The returning of tracksuits hogged the headlines as PFAI representative Stuart Gilhooly suggested that the Ireland women’s team were being treated like ‘dirt on the FAI’s shoe’.
USA
A few weeks before this year’s Ice Hockey World Championship, the US national team, defending champions and hosts, vowed to sit out the tournament unless their grievances over fair pay were listened to.
The demands seemed reasonable – including getting the same treatment that the men’s team get which included the allowance of bringing a guest to competitions, business class airfare to games and disability insurance.
They also wanted benefits like childcare, maternity leave and more competitive games during the year.
Despite their preparations being hampered by the threatened strike, they were crowned world champions, after victory over Canada.
BRAZIL
EARLIER this month, five of Brazil’s best women soccer players quit the national side after their coach Emily Lima was sacked.
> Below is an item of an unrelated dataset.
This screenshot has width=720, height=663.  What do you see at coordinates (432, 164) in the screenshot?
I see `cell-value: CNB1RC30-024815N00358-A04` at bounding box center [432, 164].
Among those that walked were Cristiane and Francielle, two long-serving stars.
Their stand was supported by a group of former players who published an open letter criticising the federation. ‘We, the players, have invested years of our own lives and all of our energy to build this team and this sport to its strength today,’ read the letter, which was signed by eight former players, including Cristiane and Francielle.
‘Yet we, and almost all other Brazilian women, are excluded from the leadership and decision-making for our own team and our own sport.’
DENMARK
DENMARK’S World Cup qualifier against Sweden on Friday was cancelled because of an ongoing pay dispute. The Danish team, who reached the final of Euro 2017, refused to play a friendly against Holland last month in protest over pay and conditions.
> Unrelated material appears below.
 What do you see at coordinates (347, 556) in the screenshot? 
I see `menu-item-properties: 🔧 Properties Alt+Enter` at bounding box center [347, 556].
‘It is a historically bad day for the women’s team and for Danish football overall,’ said Kim Hallberg, the vice-president of the Danish Football Association (DBU). ‘It is regrettable but also grotesque that we are in a situation where players will not meet up for major international matches, even though we have offered better terms.’
The DBU claim it had offered to increase the investment in the women’s team by two million Danish Krone (€268,690) per year, to be used on higher salaries, bonuses and strengthening the staff around the team.
The men’s team offered to give up their 500,00 Kr (€67,172) annual bonus for the women, but this was rejected.
NIGERIA
The Nigerian women’s soccer team staged a protest march to parliament last march, demanding payments of bonuses for winning the Africa Women’s Cup of Nations for the eighth time.
Following a two-week sit-in at their hotel in Abuja, the Nigerian capital, more than a dozen players, bearing placards, protested outside the National Assembly. The government of Muhammadu Buhari, the Nigerian President who had tweeted his congratulations to the team following their success, later agreed to release more than $1 million to the team.